Porphyrio Porphyrio
This blog has not died, lest visitors be concerned. It has merely been itself off visiting, in places where feeble wifi and feebler equipment planning, have made silence the easier course.
I feel I should have something serious on which to report - like Mary Beard on the Cambridge candidates' pool and birthday pig-sticking.
But only one thought has arrived today so far, the peculiar pleasure of seeing that beautiful big-footed, big-flapping bird, the purple moorhen, on the filthy shores of Lake Mareotis this morning; and then seeing the same bird (porphyrio porphyrio for those who care) in the mosaic floor of a Roman villa in Alexandria this afternoon.
In the marsh it was plashing about with its wide red toes, a more comfortable means of travel for a waterbird without webbbed feet although can still swim well when required. When it flies, it looks always as though it has never flown before although, once again, this exemplarily spirited creature can cover long distances.
In the mosaic, at the so-called Villa of the Birds beside Egypt's best preserved Roman theatre, it is looking down at its food as though about to hold its prey in place for a strike. The Romans kept these birds as spectacular pets and did not eat them as a rule. I am not sure what the practice is in Alexandria today.


In "The Natural History of Pompeii" (Jashemski), page 380, on Nilotic scenes, MOSAIC: "Tammisto's (1997: 65) suggestion that moorhens are shown in the Nile mosaic in the House of the Faun is implausible owing to the figures' lobed toes (see 'Fulica atra')."
Perhaps Mary has already resolved this matter.
Posted by: Clayton Burns | 8 Jan 2011 18:44:27
'A Maecenas for the Internet Age,' by Sam Sacks, on Denis Dutton. Wall Street Journal, today:
"The 108-year-old Times Literary Supplement, the leading periodical of the Anglophone literary world, has only 32,000 subscribers.
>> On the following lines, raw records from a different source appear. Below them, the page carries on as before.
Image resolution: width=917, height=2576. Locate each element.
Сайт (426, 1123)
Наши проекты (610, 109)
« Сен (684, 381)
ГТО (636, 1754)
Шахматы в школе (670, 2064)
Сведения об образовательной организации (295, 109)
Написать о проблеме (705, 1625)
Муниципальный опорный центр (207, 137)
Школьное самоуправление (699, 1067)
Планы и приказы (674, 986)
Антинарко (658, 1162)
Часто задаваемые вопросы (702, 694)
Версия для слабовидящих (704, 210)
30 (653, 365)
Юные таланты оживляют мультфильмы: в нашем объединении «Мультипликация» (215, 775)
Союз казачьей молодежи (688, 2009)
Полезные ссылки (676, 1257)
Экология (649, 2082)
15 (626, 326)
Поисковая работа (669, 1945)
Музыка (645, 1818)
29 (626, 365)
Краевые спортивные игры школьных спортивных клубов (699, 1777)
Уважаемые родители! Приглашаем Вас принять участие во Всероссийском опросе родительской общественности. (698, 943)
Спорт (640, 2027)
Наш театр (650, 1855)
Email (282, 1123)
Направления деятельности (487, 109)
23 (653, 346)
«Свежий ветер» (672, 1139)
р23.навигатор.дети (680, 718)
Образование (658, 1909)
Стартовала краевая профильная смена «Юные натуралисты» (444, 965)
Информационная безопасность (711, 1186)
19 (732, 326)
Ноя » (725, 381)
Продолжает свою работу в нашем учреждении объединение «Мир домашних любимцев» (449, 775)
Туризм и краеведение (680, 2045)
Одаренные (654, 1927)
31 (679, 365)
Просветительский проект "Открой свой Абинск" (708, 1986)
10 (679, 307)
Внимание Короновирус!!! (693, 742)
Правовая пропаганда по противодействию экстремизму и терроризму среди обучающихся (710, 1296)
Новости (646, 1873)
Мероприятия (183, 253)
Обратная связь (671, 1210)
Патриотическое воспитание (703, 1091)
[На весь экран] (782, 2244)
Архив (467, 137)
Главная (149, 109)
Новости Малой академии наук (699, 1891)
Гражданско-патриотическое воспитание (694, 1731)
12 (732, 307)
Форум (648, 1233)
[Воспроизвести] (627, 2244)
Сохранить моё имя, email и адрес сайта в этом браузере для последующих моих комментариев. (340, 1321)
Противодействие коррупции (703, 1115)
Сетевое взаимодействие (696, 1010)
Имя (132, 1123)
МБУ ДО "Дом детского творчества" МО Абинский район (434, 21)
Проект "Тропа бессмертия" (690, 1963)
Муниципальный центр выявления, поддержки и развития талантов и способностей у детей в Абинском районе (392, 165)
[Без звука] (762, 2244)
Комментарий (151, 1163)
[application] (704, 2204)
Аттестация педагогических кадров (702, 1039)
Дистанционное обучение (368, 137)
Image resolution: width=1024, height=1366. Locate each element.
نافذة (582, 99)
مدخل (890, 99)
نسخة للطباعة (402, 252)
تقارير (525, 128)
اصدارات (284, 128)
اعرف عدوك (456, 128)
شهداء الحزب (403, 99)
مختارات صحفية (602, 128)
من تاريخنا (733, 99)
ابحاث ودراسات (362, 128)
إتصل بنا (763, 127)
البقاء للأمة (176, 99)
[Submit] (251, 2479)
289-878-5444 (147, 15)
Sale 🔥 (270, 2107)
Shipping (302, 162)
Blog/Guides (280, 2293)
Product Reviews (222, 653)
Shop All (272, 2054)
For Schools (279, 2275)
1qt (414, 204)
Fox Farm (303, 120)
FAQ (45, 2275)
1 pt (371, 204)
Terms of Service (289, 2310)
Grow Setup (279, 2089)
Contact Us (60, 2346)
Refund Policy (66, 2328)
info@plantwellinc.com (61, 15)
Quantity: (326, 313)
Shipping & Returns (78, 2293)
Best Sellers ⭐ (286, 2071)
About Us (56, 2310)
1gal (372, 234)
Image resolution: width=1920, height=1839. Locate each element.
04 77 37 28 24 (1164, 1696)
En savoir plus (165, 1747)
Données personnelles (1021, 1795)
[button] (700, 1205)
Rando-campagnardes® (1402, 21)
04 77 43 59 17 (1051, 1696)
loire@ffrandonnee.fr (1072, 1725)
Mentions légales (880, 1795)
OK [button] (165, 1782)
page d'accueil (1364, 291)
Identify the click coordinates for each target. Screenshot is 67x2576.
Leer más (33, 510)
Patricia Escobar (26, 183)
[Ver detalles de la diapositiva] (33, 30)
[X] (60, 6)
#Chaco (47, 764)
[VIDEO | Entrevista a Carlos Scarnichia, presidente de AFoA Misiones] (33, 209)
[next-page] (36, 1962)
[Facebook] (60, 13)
For all these magazines, [Arts & Letters Daily] was a godsend."
I would like to suggest a Roman innovation: a new weekend section WSJ TLS (incorporated into the paper's format instead of being a TLS-style supplement).
That would generate traffic for Sir Peter's blog, and give much more publicity to the purple moorhen.
The TLS will never achieve its American potential with its current practices. This innovation would also be one sure way of dealing with the New York conspiracy (attempts to frig with TLS's distribution network). Such as it is.